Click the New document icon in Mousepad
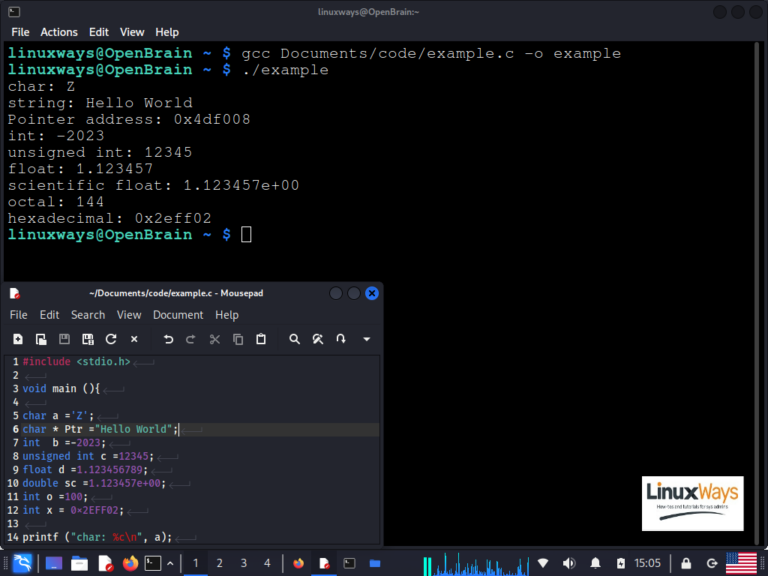 pyautogui.click(x=18, y=339)
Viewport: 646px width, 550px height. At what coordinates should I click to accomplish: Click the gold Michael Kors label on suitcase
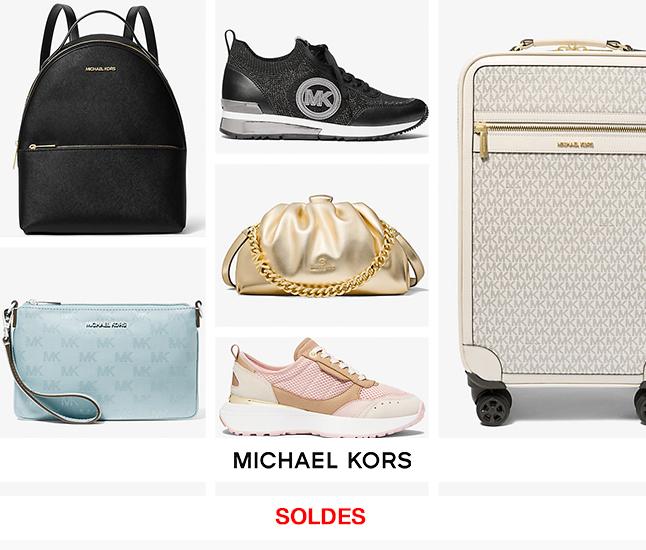[x=576, y=145]
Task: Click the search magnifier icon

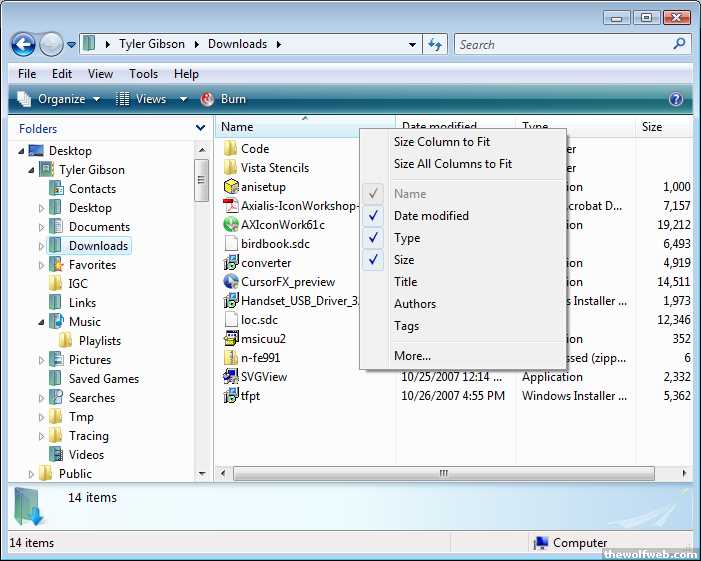Action: 680,44
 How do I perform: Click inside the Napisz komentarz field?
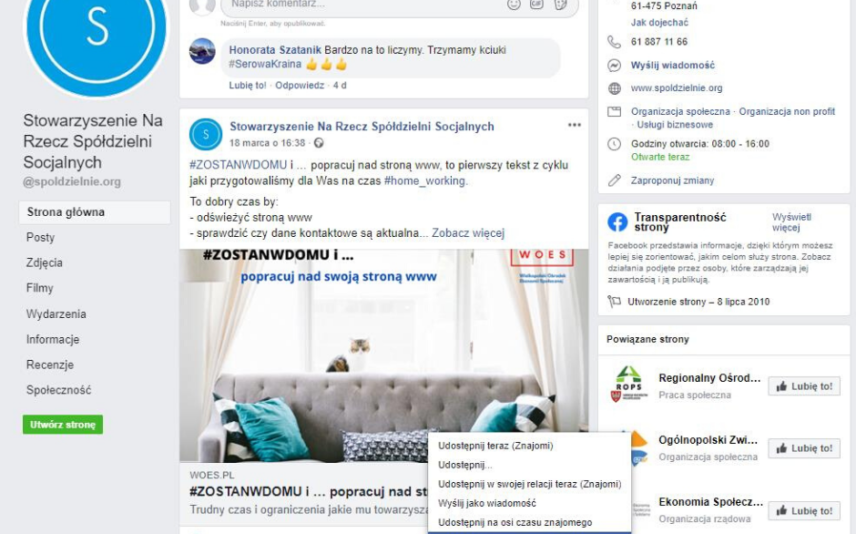[x=362, y=5]
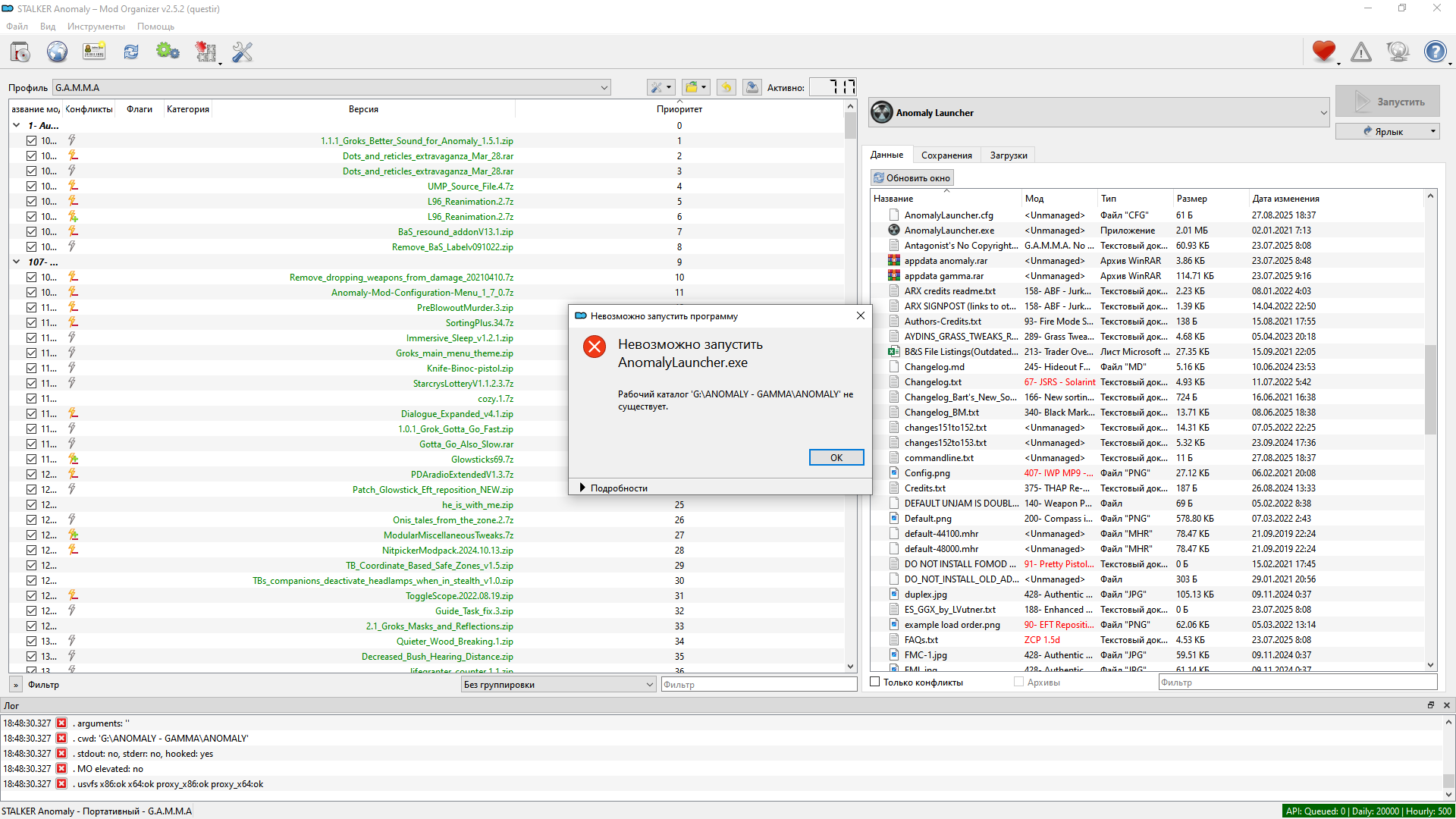This screenshot has width=1456, height=819.
Task: Enable the Только конфликты checkbox
Action: pyautogui.click(x=875, y=682)
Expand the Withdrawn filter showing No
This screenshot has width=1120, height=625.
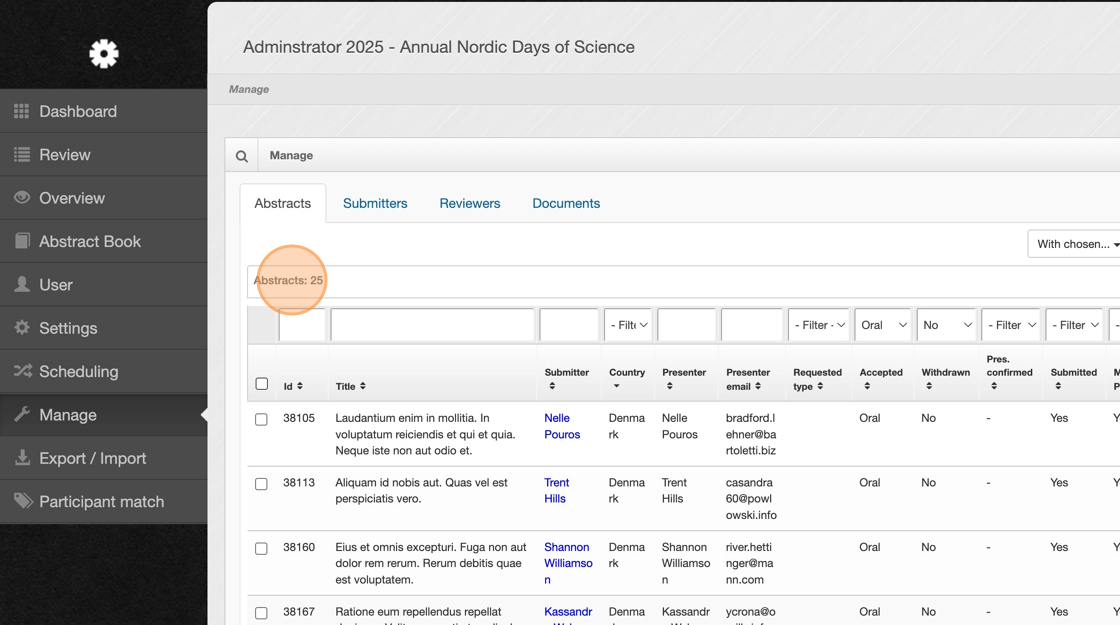point(946,325)
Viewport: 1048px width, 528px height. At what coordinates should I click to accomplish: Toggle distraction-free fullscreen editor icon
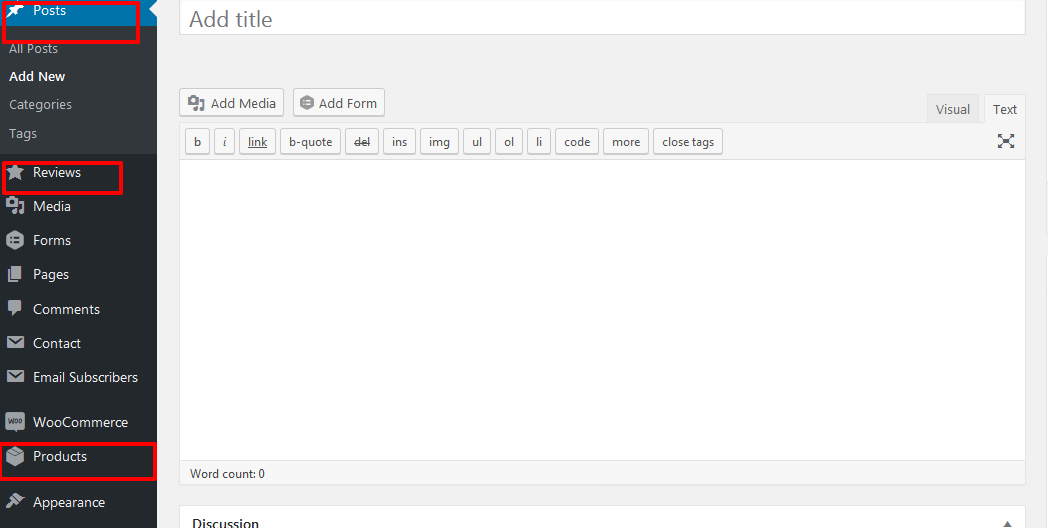click(x=1006, y=141)
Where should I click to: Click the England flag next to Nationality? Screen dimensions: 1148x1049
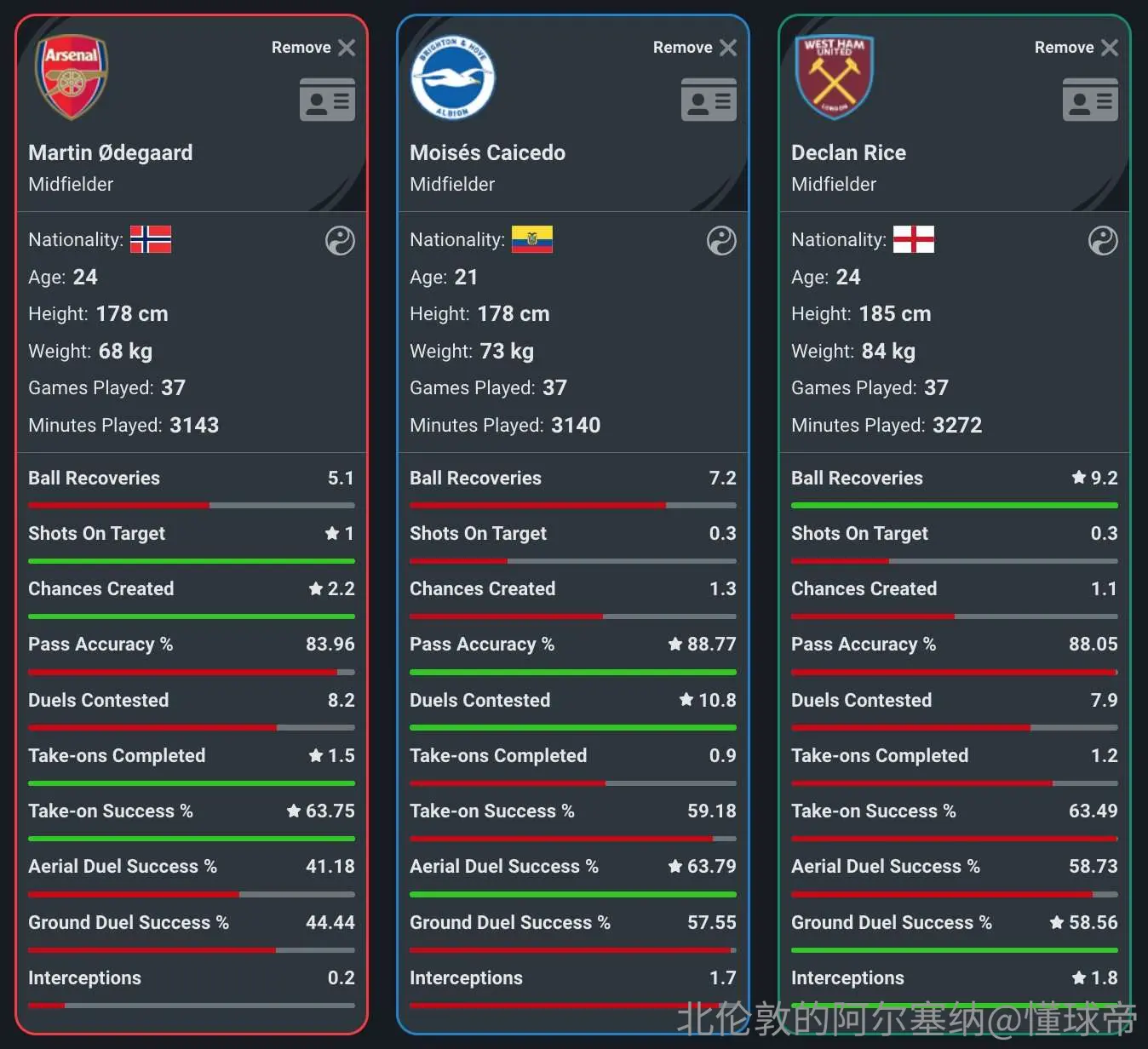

------

# Aim of the task:
Keep the pictures out of the copy and return the rest of the data above exactly.

# Response for this exercise:
Click the New document icon in Mousepad
 pyautogui.click(x=18, y=339)
Viewport: 646px width, 550px height. At what coordinates should I click to accomplish: Click the gold Michael Kors label on suitcase
[x=576, y=145]
Task: Click the search magnifier icon

Action: 680,44
 How do I perform: Click inside the Napisz komentarz field?
[x=362, y=5]
This screenshot has width=1456, height=819.
Task: Enable the Только конфликты checkbox
Action: pyautogui.click(x=875, y=682)
Expand the Withdrawn filter showing No
This screenshot has width=1120, height=625.
point(946,325)
Viewport: 1048px width, 528px height. At what coordinates should I click to accomplish: Toggle distraction-free fullscreen editor icon
click(x=1006, y=141)
Where should I click to: Click the England flag next to Nationality? Screen dimensions: 1148x1049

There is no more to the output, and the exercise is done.